Saturday, November 14, 2015

Quotable: J. M. Berger on ISIS and the war of ideas


publicdiplomacycouncil.org

Friday, November 13th 2015


brookings.edu
“The Islamic State isn’t succeeding because of the strength of its narrative. It’s succeeding because it can mobilize a microscopic minority.”  This headline summed up the November 11, 2015, article by J. M. Berger of the Brookings Institution, “ISIS Is Not Winning the War of Ideas,” in The Atlantic.

The first half of Berger’s essay reviews the concept of the “war of ideas” from the American Revolution through the Civil War and the wars of the twentieth century.  Berger notes “This refrain feels modern, but it has echoed through most of American history. The argument that the U.S. is losing a war of ideas or narratives to ISIS is only the latest iteration.”  Those who focus on the origins and history of Public Diplomacy will want to learn more from Berger’s review.  Here are other quotes:

  • The myth that America’s narrative is losing to ISIS’s persists despite the fact that millions of people are fleeing ISIS territories, while mere thousands have traveled to join the group. It persists despite the fact that the Islamic State’s ideological sympathizers make up less than 1 percent of the world’s population, even using the most hysterically alarmist estimatesand the fact that active, voluntary participants in its caliphate project certainly make up less than a tenth of a percent.

  • ISIS is not succeeding because of the strength of its ideas. Instead, it exploits an increasingly networked world to sell its violent and apocalyptic ideology to a microscopic minority—people who are able to discover each other from a distance and organize collective action in ways that were virtually impossible before the rise of the Internet.

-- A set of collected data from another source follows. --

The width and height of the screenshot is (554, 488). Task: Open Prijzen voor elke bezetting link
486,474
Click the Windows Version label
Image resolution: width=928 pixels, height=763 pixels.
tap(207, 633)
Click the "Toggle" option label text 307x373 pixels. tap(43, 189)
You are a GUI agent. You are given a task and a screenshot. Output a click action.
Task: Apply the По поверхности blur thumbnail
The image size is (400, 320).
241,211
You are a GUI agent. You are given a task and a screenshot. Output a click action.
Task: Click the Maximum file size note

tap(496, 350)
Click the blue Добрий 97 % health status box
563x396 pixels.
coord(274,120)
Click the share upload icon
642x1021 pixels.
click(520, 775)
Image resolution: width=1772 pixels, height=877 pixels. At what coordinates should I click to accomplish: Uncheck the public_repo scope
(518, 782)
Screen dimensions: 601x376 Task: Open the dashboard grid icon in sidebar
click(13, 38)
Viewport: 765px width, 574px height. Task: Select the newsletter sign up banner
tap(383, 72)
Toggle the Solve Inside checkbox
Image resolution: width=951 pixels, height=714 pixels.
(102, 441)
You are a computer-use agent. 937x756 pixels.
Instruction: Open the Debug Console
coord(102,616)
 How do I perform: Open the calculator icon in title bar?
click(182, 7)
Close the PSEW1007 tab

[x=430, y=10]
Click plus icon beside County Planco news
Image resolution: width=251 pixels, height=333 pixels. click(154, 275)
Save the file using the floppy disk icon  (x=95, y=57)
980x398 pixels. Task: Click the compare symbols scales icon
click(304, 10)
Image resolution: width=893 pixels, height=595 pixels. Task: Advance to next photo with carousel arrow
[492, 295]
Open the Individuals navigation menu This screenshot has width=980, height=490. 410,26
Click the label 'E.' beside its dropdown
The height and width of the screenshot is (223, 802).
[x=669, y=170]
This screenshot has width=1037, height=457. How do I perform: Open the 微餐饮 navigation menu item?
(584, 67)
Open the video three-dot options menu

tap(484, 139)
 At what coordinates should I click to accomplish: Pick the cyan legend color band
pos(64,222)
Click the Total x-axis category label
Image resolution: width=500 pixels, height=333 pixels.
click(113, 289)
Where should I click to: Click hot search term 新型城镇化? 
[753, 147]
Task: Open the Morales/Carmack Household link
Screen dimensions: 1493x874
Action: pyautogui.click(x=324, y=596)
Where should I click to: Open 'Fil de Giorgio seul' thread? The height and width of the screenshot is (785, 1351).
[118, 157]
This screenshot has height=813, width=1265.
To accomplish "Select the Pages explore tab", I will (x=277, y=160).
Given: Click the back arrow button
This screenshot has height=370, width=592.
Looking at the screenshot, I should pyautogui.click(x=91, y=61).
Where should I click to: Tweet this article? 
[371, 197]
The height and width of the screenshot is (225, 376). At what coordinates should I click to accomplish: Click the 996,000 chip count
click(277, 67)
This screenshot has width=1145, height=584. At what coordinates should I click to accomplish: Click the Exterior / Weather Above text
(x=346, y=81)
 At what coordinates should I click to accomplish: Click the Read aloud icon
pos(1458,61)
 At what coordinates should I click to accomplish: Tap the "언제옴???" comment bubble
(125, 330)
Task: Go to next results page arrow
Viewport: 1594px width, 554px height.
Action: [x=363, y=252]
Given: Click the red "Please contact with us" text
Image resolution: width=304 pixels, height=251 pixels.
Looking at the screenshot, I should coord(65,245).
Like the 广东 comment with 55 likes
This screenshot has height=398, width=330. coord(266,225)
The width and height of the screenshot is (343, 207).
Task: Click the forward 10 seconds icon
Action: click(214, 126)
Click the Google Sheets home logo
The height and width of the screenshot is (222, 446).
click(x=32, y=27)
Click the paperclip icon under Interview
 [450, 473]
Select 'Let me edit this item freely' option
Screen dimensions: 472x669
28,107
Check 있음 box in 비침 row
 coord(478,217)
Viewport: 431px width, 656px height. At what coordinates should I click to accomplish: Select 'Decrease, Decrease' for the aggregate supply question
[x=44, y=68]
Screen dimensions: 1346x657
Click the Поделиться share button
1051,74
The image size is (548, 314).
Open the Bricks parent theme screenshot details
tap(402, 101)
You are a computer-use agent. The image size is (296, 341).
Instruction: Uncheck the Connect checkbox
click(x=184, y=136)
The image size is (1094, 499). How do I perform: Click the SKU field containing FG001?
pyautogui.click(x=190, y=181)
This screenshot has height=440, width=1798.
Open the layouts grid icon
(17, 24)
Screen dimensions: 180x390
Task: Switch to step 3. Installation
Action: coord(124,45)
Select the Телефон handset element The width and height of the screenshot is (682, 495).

  • That reach, and the group’s disciplined approach to social-media incitement and online recruitment, allow ISIS to hunt among hundreds of millions of people and find a precious few thousand who are receptive to its message. It can identify and mobilize minute percentages on the margins of society; because society is massive, these numbers can sound impressive, out of context.

  • ISIS is accomplishing some of its objectives in the ideas war, but that is not the same as winning on the merits. As Will McCants writes in The ISIS Apocalypse, “Reducing the mass appeal of ISIS is pointless, given that it doesn’t have mass appeal.” Instead, the focus should be on disrupting the process ISIS uses to mobilize its minority.

  • The ideology of ISIS will eventually meet its end like that of the Nazis did. Ideas are all well and good, but wars are won in the material world.

  • Like the Nazis and the Soviet Communists, ISIS does not exist in an ideological vacuum. The ISIS insurgency emerged from and continues to be empowered by the wildly dysfunctional politics of Iraq and Syria, and the related machinations of regional and global powers.

  • And like Nazism and Soviet communism, ISIS’s brand of jihadism will not be vanquished by ideas alone. ISIS will continue to pose an ideological threat for as long as it holds territory and exists as a cohesive entity. The most decisive defeat of its ideas will almost certainly coincide with its defeat on the battlefield.